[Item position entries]
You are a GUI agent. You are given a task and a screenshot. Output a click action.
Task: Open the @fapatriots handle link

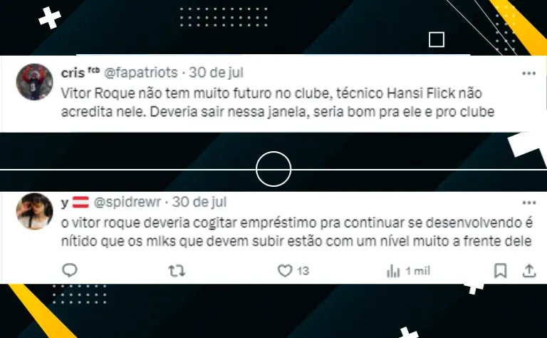pos(141,73)
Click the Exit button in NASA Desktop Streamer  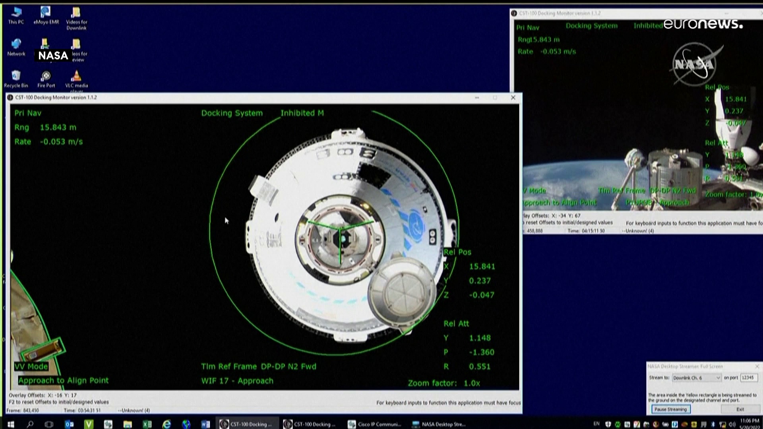tap(740, 409)
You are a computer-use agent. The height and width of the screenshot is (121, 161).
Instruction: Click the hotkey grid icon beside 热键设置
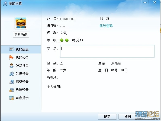tap(12, 90)
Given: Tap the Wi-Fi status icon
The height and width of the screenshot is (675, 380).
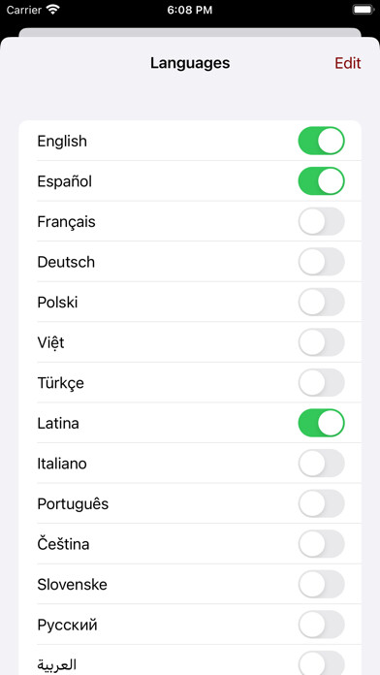Looking at the screenshot, I should [x=53, y=10].
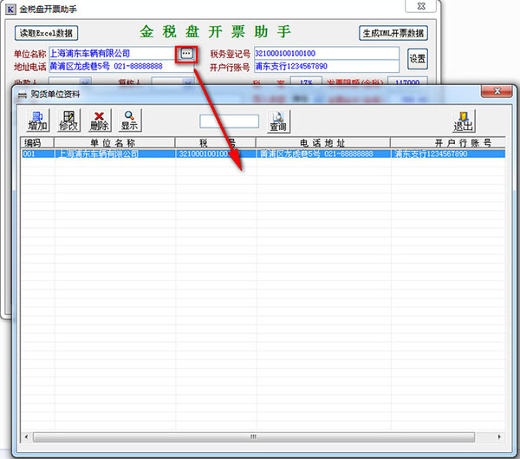520x459 pixels.
Task: Click the 电话地址 column header
Action: point(322,142)
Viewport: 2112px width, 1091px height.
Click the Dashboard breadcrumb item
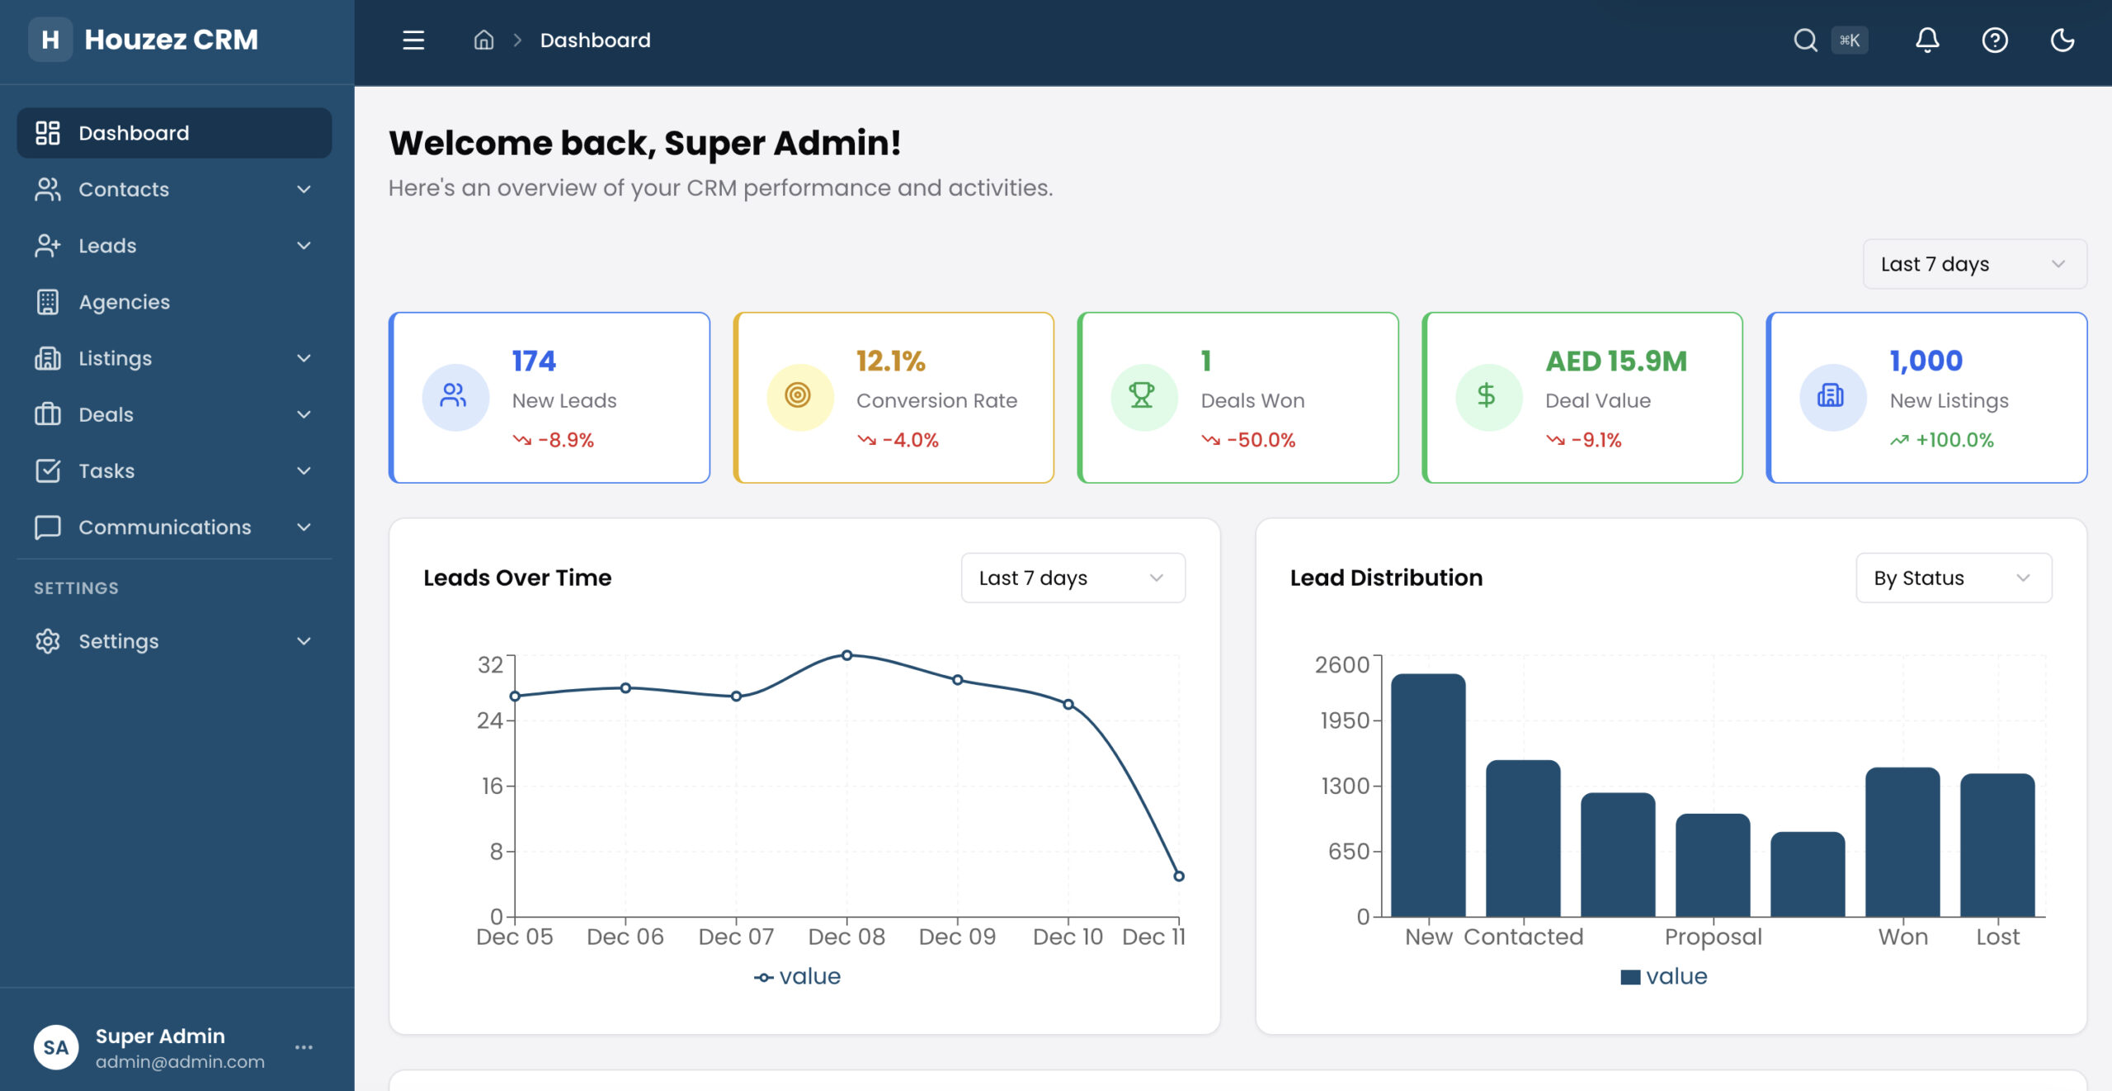click(594, 40)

* What needs to be done *
Rewrite the part of the material that opens with the line containing "You are a computer-use" and closes with the end of the material, swapping each "height" for "length" and keeping everything else unchanged. Leave the pictures out of your answer.

* Solved exercise *
You are a computer-use agent. The length and width of the screenshot is (121, 161).
Instruction: Click the hotkey grid icon beside 热键设置
tap(12, 90)
Given: Tap the Wi-Fi status icon
The length and width of the screenshot is (675, 380).
Looking at the screenshot, I should [x=53, y=10].
520x459 pixels.
Task: Click the 电话地址 column header
Action: point(322,142)
Viewport: 2112px width, 1091px length.
Click the Dashboard breadcrumb item
click(594, 40)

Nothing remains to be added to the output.